> _Raw data_

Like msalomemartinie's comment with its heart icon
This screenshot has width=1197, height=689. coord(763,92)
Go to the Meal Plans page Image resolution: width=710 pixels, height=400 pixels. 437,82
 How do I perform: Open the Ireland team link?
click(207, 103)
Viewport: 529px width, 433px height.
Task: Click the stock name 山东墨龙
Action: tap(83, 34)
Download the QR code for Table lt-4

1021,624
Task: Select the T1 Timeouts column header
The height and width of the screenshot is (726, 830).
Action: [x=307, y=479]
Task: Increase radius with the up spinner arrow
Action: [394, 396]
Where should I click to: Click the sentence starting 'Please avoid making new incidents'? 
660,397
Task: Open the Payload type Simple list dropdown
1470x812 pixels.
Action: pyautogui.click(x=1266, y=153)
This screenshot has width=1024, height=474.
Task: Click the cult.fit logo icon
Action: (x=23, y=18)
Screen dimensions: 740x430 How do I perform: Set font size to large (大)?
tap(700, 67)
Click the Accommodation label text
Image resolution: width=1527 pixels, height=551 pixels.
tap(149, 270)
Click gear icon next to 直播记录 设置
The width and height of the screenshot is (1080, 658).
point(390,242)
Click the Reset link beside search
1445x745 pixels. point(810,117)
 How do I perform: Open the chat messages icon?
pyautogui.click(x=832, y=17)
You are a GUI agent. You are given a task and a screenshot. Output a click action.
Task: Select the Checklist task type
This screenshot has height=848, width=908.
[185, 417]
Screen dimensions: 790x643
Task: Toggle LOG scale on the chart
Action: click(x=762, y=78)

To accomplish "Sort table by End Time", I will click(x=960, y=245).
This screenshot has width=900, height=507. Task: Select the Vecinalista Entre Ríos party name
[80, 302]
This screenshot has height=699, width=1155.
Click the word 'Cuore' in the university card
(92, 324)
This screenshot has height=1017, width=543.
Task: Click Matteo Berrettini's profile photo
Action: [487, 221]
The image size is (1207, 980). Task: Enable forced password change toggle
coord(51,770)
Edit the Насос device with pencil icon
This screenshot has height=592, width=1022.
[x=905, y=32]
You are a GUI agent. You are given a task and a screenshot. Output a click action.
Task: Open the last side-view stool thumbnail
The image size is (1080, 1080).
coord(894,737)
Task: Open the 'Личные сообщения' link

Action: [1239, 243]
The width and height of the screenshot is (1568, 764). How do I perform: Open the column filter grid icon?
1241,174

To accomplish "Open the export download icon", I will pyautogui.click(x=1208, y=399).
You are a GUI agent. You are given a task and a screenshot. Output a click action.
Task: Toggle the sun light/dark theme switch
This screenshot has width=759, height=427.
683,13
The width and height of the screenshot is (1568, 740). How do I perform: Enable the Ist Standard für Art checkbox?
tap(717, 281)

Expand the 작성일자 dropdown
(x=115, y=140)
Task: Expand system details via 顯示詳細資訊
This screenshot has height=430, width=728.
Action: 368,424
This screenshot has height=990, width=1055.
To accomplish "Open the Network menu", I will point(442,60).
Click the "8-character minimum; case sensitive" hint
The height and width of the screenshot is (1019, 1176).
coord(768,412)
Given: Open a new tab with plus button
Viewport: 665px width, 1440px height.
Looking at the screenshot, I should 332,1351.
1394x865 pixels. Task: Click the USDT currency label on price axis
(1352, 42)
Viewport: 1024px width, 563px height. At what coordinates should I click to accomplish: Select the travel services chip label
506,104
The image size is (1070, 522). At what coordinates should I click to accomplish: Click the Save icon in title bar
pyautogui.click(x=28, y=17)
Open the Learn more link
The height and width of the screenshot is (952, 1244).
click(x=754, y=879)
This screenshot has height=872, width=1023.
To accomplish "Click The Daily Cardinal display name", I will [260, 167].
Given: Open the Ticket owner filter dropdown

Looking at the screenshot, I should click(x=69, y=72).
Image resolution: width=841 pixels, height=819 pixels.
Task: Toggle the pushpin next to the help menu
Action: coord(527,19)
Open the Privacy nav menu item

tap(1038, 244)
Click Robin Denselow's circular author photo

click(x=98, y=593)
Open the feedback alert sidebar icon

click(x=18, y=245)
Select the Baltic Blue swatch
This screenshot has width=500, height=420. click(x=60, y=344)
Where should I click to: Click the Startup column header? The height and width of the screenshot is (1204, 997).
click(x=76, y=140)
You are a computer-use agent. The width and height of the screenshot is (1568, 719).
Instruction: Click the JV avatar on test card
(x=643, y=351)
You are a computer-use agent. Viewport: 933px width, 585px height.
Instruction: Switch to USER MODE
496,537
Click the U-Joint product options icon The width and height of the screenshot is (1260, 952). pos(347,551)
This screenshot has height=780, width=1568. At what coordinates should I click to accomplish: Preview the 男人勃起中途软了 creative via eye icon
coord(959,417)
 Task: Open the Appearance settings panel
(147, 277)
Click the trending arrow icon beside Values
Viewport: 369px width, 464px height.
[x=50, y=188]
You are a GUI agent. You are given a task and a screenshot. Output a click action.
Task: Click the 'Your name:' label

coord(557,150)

> _Action item_
Go back to the listing above. Copy word for word the lines from the one with "Click gear icon next to 直播记录 设置" through the one with "Task: Expand system details via 顯示詳細資訊", and nothing more.

> _Written solution_
Click gear icon next to 直播记录 设置
The width and height of the screenshot is (1080, 658).
point(390,242)
Click the Reset link beside search
1445x745 pixels. point(810,117)
 How do I perform: Open the chat messages icon?
pyautogui.click(x=832, y=17)
You are a GUI agent. You are given a task and a screenshot. Output a click action.
Task: Select the Checklist task type
This screenshot has height=848, width=908.
[185, 417]
Screen dimensions: 790x643
Task: Toggle LOG scale on the chart
Action: click(x=762, y=78)

To accomplish "Sort table by End Time", I will click(x=960, y=245).
This screenshot has width=900, height=507. Task: Select the Vecinalista Entre Ríos party name
[80, 302]
This screenshot has height=699, width=1155.
Click the word 'Cuore' in the university card
(92, 324)
This screenshot has height=1017, width=543.
Task: Click Matteo Berrettini's profile photo
Action: [487, 221]
The image size is (1207, 980). Task: Enable forced password change toggle
coord(51,770)
Edit the Насос device with pencil icon
This screenshot has height=592, width=1022.
[x=905, y=32]
You are a GUI agent. You are given a task and a screenshot. Output a click action.
Task: Open the last side-view stool thumbnail
The image size is (1080, 1080).
coord(894,737)
Task: Open the 'Личные сообщения' link

Action: [1239, 243]
The width and height of the screenshot is (1568, 764). How do I perform: Open the column filter grid icon?
1241,174

To accomplish "Open the export download icon", I will pyautogui.click(x=1208, y=399).
You are a GUI agent. You are given a task and a screenshot. Output a click action.
Task: Toggle the sun light/dark theme switch
This screenshot has width=759, height=427.
683,13
The width and height of the screenshot is (1568, 740). How do I perform: Enable the Ist Standard für Art checkbox?
tap(717, 281)

Expand the 작성일자 dropdown
(x=115, y=140)
Task: Expand system details via 顯示詳細資訊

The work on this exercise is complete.